PROBLEM TO WORK ON →
Hunt through the entries for the word "browser" and copy each line in which it appears.

········

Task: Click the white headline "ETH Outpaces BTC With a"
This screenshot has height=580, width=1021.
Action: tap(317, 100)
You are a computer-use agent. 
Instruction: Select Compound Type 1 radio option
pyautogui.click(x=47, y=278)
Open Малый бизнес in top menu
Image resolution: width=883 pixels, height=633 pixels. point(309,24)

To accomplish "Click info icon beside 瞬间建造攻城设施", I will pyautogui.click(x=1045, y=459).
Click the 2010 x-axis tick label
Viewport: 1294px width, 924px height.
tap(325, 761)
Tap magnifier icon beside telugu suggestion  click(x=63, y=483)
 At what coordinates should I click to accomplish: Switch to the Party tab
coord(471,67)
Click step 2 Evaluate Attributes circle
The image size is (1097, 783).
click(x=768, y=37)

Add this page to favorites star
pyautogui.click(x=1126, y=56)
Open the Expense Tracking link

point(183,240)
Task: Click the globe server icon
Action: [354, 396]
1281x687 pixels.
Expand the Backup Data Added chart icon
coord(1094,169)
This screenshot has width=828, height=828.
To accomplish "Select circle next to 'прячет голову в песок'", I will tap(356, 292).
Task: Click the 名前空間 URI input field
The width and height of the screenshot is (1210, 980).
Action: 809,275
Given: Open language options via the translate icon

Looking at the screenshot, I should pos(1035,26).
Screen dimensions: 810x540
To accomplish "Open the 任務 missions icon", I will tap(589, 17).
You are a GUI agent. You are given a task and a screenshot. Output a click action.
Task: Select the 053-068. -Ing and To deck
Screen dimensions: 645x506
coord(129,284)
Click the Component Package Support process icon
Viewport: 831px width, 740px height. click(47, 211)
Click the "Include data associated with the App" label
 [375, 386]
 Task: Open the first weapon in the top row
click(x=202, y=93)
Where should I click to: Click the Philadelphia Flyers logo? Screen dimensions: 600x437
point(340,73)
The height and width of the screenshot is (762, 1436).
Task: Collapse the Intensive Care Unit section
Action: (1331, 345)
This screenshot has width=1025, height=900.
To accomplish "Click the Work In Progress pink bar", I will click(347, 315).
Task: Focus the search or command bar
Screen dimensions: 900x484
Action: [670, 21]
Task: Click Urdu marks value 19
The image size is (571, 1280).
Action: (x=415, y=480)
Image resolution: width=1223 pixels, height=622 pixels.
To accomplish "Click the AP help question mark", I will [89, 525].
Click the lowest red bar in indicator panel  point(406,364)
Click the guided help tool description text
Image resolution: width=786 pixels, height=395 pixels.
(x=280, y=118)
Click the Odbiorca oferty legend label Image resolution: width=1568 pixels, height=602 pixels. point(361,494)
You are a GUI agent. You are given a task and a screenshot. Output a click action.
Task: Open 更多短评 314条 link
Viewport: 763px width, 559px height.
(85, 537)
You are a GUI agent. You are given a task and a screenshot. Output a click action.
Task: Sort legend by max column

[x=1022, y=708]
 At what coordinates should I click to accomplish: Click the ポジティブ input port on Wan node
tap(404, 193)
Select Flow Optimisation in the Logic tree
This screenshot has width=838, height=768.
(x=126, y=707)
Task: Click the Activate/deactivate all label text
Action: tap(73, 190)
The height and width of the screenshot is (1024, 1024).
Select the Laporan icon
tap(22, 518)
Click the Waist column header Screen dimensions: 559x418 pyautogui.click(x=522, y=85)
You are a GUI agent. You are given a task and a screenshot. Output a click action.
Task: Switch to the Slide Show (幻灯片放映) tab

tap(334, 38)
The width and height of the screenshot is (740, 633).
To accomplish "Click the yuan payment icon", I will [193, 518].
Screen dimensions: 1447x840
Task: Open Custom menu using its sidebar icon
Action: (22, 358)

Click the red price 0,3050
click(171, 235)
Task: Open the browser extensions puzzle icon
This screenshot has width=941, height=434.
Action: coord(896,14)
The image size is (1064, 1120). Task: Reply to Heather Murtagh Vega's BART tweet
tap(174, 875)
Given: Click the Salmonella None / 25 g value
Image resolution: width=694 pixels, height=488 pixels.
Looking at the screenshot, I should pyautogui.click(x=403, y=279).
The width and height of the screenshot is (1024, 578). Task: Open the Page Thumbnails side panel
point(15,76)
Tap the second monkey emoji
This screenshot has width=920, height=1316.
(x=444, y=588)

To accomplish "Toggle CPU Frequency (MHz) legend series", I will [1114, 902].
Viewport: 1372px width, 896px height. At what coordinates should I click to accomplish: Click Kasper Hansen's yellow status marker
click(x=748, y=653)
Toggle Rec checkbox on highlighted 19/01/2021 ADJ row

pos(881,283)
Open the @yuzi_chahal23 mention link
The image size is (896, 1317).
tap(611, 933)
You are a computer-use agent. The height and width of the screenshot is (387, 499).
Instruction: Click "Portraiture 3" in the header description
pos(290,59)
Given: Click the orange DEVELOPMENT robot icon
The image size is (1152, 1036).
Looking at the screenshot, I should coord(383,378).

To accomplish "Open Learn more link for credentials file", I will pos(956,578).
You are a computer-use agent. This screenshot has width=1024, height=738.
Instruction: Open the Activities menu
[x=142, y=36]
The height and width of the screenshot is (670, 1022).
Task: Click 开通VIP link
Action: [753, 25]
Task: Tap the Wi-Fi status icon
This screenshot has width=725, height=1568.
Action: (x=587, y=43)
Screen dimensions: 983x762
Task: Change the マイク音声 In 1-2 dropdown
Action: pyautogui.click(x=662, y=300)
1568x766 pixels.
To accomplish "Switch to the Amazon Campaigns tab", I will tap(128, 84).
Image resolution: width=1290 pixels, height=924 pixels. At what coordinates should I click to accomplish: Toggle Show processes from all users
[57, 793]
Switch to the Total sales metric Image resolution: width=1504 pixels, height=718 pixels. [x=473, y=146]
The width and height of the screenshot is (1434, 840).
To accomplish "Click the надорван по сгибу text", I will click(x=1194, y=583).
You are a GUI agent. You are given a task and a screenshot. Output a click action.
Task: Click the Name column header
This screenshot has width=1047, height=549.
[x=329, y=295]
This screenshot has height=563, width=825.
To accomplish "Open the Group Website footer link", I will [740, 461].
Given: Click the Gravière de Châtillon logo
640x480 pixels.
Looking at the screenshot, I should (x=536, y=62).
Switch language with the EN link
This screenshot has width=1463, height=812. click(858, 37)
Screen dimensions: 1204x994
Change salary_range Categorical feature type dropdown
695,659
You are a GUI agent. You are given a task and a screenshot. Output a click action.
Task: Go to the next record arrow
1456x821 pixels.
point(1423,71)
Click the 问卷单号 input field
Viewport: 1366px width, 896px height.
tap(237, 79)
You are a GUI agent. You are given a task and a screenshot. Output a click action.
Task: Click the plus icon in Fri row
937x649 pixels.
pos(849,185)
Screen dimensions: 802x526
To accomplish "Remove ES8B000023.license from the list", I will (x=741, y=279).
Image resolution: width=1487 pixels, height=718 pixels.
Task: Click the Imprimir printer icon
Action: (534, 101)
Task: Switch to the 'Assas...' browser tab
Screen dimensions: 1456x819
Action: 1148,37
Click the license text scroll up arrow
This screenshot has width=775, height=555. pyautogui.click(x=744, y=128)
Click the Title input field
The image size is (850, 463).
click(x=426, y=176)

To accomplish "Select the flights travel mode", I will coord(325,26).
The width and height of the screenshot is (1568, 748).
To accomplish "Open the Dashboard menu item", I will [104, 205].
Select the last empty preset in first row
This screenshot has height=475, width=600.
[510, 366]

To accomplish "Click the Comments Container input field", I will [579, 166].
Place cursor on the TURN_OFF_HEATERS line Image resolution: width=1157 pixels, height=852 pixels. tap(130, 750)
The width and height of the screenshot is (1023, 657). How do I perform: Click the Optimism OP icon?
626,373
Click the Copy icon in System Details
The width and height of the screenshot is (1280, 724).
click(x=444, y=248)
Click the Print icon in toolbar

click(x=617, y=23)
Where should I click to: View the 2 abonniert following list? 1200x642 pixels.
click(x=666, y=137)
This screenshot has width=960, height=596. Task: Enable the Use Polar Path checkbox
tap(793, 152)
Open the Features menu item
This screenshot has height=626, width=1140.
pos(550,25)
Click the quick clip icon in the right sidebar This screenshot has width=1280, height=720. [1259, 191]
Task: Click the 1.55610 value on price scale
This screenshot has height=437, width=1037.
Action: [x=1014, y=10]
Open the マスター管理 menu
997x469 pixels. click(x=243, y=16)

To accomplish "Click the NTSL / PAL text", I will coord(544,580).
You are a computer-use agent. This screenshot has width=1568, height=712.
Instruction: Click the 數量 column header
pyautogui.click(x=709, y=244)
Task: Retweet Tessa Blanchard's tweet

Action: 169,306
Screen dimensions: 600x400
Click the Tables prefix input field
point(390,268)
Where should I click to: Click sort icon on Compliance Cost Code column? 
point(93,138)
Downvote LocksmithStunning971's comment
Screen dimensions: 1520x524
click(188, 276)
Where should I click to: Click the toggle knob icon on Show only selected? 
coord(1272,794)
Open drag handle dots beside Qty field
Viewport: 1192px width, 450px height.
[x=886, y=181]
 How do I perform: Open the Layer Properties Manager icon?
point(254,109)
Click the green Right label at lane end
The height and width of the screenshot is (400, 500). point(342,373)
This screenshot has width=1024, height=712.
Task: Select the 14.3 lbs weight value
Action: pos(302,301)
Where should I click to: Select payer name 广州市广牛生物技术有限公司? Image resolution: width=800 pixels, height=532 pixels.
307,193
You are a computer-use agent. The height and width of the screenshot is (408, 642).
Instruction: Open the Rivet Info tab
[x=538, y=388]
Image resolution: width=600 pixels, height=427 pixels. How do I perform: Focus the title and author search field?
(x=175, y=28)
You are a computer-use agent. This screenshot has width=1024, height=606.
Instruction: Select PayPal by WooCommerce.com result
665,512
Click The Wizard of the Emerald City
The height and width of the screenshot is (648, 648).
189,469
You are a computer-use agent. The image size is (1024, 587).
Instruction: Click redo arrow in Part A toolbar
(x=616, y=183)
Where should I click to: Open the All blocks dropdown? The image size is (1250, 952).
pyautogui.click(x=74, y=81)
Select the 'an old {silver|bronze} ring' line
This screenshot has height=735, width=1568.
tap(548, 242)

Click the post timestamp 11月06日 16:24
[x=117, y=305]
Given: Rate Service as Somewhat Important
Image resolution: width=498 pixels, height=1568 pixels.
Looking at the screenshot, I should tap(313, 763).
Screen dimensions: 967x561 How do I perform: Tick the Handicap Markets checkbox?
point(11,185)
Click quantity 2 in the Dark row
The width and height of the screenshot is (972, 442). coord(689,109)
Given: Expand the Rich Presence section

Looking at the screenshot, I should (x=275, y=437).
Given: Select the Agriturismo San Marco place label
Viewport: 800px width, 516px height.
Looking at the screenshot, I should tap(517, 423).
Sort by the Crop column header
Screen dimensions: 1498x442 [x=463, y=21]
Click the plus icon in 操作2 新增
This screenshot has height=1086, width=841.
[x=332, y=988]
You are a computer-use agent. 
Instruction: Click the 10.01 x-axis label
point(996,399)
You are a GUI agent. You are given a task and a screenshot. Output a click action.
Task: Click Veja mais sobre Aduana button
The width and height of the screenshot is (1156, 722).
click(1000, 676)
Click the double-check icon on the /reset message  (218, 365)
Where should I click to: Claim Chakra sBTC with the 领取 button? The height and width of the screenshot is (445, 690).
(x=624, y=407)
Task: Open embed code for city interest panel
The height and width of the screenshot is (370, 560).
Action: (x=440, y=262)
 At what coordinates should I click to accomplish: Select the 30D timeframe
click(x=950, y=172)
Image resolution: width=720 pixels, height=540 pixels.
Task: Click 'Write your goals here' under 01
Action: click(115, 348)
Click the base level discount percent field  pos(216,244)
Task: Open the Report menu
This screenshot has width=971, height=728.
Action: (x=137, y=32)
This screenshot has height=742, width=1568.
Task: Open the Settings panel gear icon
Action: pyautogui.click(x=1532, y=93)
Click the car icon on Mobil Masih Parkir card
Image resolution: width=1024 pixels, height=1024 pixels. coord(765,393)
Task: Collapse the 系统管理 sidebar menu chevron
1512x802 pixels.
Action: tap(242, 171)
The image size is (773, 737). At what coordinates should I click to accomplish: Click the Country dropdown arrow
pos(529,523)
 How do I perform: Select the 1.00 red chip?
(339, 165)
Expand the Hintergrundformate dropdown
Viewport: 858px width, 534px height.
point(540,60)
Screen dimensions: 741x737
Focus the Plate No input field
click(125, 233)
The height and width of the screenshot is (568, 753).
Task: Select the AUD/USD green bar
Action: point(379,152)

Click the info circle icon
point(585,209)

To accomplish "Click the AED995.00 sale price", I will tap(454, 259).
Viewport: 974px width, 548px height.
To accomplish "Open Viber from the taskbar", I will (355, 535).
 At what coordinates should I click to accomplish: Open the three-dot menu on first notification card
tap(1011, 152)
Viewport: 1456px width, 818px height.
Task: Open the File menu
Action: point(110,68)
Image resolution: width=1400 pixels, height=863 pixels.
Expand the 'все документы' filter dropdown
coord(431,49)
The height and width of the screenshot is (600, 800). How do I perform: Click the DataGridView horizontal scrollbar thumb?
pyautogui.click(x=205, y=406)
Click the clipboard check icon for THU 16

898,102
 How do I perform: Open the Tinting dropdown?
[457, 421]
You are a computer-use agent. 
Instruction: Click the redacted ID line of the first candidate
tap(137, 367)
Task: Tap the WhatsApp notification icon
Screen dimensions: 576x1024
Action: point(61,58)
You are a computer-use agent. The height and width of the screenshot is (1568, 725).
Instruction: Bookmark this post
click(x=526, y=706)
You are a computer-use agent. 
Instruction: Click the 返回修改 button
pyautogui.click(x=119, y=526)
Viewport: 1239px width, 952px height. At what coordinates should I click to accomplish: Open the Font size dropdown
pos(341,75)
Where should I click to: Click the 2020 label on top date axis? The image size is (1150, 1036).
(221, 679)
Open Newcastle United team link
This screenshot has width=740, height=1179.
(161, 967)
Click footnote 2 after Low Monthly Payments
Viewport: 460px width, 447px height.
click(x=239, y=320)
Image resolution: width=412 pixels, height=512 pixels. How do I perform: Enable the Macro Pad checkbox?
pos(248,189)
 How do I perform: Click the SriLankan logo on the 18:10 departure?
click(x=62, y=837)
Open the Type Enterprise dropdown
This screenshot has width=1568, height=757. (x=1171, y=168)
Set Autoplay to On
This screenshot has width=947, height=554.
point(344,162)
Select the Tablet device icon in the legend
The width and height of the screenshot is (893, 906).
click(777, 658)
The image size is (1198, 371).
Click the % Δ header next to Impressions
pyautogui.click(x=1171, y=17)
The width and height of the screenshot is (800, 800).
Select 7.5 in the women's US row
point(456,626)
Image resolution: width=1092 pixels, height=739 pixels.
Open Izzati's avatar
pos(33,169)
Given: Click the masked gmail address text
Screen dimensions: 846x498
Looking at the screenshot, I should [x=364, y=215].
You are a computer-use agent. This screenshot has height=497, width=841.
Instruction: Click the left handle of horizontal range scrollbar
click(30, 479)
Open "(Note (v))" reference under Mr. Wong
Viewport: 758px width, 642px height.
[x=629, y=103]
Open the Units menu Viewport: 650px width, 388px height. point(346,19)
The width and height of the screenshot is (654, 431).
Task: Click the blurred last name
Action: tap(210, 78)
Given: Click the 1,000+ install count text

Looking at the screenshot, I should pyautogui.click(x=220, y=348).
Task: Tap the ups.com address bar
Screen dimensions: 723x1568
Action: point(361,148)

········

FINAL ANSWER →
Task: Open the browser extensions puzzle icon
Task: Switch to the 'Assas...' browser tab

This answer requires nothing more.